All of lore.kernel.org
 help / color / mirror / Atom feed
From: Vivek Goyal <vgoyal@redhat.com>
To: Tejun Heo <tj@kernel.org>
Cc: axboe@kernel.dk, hughd@google.com, avi@redhat.com,
	nate@cpanel.net, cl@linux-foundation.org,
	linux-kernel@vger.kernel.org, dpshah@google.com,
	ctalbott@google.com, rni@google.com,
	Andrew Morton <akpm@linux-foundation.org>
Subject: Re: [PATCHSET] mempool, percpu, blkcg: fix percpu stat allocation and remove stats_lock
Date: Wed, 29 Feb 2012 12:36:39 -0500	[thread overview]
Message-ID: <20120229173639.GB5930@redhat.com> (raw)
In-Reply-To: <20120227194321.GF27677@redhat.com>

On Mon, Feb 27, 2012 at 02:43:21PM -0500, Vivek Goyal wrote:
> On Mon, Feb 27, 2012 at 06:11:41PM +0900, Tejun Heo wrote:
> > On Sun, Feb 26, 2012 at 10:11:46PM -0500, Vivek Goyal wrote:
> > > Ok. This sounds better than embeding work_struct in blkg, I can embed it
> > > in request_queue and make the worker walk the list of blkg pending 
> > > alloc of stats. Will try that. Thanks for the idea.
> > 
> > We might not need to make it even per-queue.  Simple global list of
> > pending blkgs and single work item should work fine, I think.
> 
> Thanks for the suggestion Tejun. I have implemented it and below is the
> patch. I have done basic testing of boot and cgroup creation. Yet to test
> it over elevator switch path. Will do that once it is fixed. I will sign
> it after testing.
> 
> Do let me know if you want some changes in the patch.
> 
> Thanks
> Vivek
> 
> Allocate blkg per cpu stat from a worker thread.
> 
> Yet-to-be-signed-off-by: Vivek Goyal <vgoyal@redhat.com>

Came up with second version of patch. Minor cleanups.
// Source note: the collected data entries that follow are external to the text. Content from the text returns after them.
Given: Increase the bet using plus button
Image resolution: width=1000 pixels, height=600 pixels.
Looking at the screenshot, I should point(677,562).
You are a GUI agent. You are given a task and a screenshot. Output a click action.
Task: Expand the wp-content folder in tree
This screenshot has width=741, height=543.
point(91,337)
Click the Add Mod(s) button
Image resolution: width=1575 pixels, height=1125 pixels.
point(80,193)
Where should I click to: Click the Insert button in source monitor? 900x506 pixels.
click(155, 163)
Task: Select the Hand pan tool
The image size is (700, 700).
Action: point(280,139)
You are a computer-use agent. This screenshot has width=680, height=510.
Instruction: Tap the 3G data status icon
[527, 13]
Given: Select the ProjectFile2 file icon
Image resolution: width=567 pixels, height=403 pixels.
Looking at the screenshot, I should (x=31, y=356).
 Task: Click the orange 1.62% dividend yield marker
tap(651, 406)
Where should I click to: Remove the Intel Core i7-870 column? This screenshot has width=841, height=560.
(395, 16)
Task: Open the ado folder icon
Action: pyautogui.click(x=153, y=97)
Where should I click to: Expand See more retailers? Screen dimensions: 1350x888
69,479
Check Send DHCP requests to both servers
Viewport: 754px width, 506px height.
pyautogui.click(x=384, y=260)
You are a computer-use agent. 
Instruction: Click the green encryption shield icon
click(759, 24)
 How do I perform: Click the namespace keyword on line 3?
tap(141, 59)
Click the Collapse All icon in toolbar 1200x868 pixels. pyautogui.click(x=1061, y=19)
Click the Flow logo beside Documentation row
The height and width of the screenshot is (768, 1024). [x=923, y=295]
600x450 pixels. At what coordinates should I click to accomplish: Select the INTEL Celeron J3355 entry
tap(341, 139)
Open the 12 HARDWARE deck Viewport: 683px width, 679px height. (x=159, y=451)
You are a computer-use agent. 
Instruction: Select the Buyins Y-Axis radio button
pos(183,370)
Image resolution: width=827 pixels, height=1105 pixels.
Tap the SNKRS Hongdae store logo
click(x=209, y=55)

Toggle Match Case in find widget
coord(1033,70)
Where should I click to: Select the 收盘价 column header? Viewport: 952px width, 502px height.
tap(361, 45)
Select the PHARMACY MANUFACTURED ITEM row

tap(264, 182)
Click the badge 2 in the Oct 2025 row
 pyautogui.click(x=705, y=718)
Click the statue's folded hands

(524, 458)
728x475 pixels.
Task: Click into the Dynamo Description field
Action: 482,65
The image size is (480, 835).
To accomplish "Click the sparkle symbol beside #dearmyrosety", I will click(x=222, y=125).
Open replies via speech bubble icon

There were couple
of redundant condition checks.

Thanks
Vivek


Allocate blkg per cpu stats asynchrnously from a worker thread.

---
 block/blk-cgroup.c |  134 +++++++++++++++++++++++++++++++++++++++--------------
 block/blk-cgroup.h |    2 
 2 files changed, 101 insertions(+), 35 deletions(-)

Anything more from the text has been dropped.